Stored items:
=== Section Start ===

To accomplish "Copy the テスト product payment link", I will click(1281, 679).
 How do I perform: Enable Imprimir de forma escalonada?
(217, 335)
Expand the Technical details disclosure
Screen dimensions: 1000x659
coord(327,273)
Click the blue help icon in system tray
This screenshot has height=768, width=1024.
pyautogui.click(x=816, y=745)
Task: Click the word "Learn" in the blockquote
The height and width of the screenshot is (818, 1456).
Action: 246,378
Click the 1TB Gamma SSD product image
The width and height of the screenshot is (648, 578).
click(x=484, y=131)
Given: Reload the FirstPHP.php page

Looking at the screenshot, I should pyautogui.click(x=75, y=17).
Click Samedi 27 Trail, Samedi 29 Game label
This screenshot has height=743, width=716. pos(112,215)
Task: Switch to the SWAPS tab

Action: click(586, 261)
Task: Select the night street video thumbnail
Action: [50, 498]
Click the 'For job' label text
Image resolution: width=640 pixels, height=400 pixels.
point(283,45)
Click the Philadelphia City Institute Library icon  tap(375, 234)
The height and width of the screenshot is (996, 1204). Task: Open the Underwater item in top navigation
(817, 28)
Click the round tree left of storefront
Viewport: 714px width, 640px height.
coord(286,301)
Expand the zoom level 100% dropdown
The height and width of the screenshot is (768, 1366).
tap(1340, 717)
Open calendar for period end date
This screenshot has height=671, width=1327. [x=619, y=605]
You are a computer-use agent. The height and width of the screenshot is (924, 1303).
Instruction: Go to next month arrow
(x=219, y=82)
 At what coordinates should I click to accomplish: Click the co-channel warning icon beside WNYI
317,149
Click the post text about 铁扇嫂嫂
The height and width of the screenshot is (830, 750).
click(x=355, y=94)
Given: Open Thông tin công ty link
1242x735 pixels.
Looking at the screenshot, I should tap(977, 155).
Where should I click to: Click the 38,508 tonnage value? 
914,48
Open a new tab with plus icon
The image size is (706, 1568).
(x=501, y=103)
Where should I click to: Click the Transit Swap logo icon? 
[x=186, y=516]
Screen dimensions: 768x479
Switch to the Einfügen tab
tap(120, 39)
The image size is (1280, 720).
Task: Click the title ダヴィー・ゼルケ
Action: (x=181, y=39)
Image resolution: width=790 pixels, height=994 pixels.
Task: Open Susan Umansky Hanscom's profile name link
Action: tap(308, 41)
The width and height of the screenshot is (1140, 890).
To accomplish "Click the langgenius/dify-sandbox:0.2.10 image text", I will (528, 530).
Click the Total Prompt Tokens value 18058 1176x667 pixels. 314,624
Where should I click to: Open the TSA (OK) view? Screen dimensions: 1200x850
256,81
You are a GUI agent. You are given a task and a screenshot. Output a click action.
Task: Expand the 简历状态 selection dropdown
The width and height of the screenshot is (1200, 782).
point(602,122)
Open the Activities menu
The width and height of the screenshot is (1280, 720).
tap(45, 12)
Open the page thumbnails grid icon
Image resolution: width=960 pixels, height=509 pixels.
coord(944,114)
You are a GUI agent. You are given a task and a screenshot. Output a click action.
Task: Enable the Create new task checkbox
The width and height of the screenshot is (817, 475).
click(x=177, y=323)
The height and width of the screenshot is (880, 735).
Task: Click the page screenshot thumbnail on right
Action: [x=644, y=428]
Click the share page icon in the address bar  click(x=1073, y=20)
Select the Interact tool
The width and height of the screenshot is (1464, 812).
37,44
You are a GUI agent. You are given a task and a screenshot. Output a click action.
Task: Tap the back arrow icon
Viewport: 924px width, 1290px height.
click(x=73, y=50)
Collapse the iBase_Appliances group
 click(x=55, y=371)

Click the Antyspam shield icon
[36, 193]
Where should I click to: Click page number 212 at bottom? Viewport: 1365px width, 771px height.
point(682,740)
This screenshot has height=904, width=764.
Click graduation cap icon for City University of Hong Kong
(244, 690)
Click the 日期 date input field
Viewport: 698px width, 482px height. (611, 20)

=== Section End ===

EXERCISE REQUIREMENTS:
Report each line in the entries where the string "dropdown" occurs.

ANSWER BELOW:
Expand the zoom level 100% dropdown
Task: Expand the 简历状态 selection dropdown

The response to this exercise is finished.